Topological Sort

In the graph article, we explored how DFS and BFS traverse general graphs, handling cycles, disconnected components, and implicit structures. One concept that appeared naturally in that discussion was the directed acyclic graph (DAG), a directed graph with no cycles. DAGs arise whenever there is a notion of dependency, precedence, or ordering among items: courses with prerequisites, build tasks that depend on each other, compilation units with import chains, or pipeline stages that must execute in sequence.

The central question for DAGs is: can we arrange all vertices in a linear order such that every directed edge goes from earlier to later? This is the problem of topological sorting. A topological ordering is not about "sorting" in the numerical sense. It is about finding a linear arrangement that respects all the directed constraints in the graph.

This article develops topological sort from first principles, building on the DFS and BFS foundations from the graph article. We cover the two classical algorithms (DFS-based and BFS-based), explain why each works, discuss how to choose between them, and explore the variations and applications that appear in practice.

What is a Topological Ordering?

Given a directed acyclic graph $G = (V, E)$ , a topological ordering (or topological sort) is a linear ordering of all vertices such that for every directed edge $(u, v) \in E$ , vertex $u$ appears before vertex $v$ in the ordering. Equivalently, if there is a path from $u$ to $v$ , then $u$ must precede $v$ .

The existence of a topological ordering is intimately tied to the absence of cycles. If a directed graph contains a cycle $v_1 \to v_2 \to \cdots \to v_k \to v_1$ , then $v_1$ must come before $v_2$ , which must come before $v_3$ , and so on, until $v_k$ must come before $v_1$ . This creates a contradiction: $v_1$ must come both before and after itself. Therefore, a topological ordering exists if and only if the graph is a DAG. This equivalence is the theoretical foundation for every topological sort algorithm: the algorithm either produces a valid ordering (proving the graph is a DAG) or detects a cycle (proving it is not).

A DAG may have multiple valid topological orderings. Consider three tasks $A$ , $B$ , $C$ where $A$ must come before $B$ and $A$ must come before $C$ , but $B$ and $C$ have no constraint between them. Both $[A, B, C]$ and $[A, C, B]$ are valid. The number of valid orderings depends on how many pairs of vertices are incomparable (not connected by any directed path). A total order exists only when every pair of vertices is comparable, which happens only when the DAG is a simple chain. In general, topological sort produces one valid ordering among potentially many.

One important structural property of DAGs is that they always contain at least one vertex with in-degree zero (a vertex with no incoming edges, sometimes called a source). If every vertex had at least one incoming edge, you could follow incoming edges backward indefinitely, and because the graph is finite, you would eventually revisit a vertex, creating a cycle, contradicting the assumption that the graph is acyclic. Similarly, every DAG has at least one vertex with out-degree zero (a sink). These source and sink vertices are the starting and ending points for the two classical algorithms.

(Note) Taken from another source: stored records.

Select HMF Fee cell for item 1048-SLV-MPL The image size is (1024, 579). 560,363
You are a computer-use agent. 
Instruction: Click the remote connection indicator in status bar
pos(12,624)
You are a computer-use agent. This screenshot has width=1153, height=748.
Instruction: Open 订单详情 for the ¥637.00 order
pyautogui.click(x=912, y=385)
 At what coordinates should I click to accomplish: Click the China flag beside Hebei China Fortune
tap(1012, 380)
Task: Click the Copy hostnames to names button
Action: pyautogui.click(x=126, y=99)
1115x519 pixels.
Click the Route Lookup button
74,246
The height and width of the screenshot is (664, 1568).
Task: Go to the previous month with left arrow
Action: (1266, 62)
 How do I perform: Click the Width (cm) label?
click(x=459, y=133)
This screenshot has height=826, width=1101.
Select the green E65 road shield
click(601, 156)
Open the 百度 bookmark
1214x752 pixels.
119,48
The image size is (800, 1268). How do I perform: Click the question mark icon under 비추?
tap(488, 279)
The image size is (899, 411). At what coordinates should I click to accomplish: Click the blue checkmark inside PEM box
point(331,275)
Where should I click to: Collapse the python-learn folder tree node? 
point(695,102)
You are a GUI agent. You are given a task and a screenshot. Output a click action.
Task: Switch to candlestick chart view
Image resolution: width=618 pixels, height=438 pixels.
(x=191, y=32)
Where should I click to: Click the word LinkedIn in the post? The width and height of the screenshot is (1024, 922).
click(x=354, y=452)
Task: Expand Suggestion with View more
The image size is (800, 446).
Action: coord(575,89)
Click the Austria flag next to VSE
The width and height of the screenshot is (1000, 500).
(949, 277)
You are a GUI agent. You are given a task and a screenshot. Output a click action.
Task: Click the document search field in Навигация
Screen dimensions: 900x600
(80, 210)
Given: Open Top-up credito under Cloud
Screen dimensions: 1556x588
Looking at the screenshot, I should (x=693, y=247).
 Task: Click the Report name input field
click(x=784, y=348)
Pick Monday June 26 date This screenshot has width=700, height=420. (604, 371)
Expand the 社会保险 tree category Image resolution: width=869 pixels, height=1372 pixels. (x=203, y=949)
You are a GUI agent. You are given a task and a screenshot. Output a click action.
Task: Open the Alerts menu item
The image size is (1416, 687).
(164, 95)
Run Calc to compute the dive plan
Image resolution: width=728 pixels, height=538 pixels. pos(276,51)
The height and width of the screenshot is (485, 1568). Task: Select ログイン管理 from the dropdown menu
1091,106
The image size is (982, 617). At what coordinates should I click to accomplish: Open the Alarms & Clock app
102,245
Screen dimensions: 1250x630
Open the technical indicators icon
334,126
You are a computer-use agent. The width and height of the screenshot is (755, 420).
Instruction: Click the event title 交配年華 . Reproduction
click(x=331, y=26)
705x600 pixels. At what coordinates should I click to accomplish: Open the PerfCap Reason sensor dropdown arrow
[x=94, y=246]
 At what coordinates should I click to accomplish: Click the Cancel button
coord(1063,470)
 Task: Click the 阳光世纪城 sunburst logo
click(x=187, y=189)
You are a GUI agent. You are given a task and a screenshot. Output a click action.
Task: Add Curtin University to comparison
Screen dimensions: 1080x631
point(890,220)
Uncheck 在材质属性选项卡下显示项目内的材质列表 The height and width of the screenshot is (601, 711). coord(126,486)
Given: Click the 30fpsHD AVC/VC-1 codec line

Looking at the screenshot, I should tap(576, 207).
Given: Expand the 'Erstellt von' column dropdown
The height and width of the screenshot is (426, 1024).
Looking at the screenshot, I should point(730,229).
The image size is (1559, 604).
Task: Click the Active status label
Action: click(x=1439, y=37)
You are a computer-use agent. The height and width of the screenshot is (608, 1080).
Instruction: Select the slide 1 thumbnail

DFS-Based Topological Sort

The DFS-based approach leverages a deep insight: in a DFS traversal of a DAG, a vertex finishes (i.e., all its descendants have been fully explored) only after all vertices reachable from it have finished. If we record vertices in the order they finish and then reverse that order, we get a valid topological ordering.

This is often called the reverse post-order or reverse finishing time approach. The "post-order" of DFS is the sequence in which vertices complete their recursive calls. In a DAG, if there is an edge $(u, v)$ , then $v$ must finish before $u$ does (because DFS explores $v$ from $u$ and $v$ 's subtree completes first). Reversing the post-order therefore places $u$ before $v$ , exactly as required.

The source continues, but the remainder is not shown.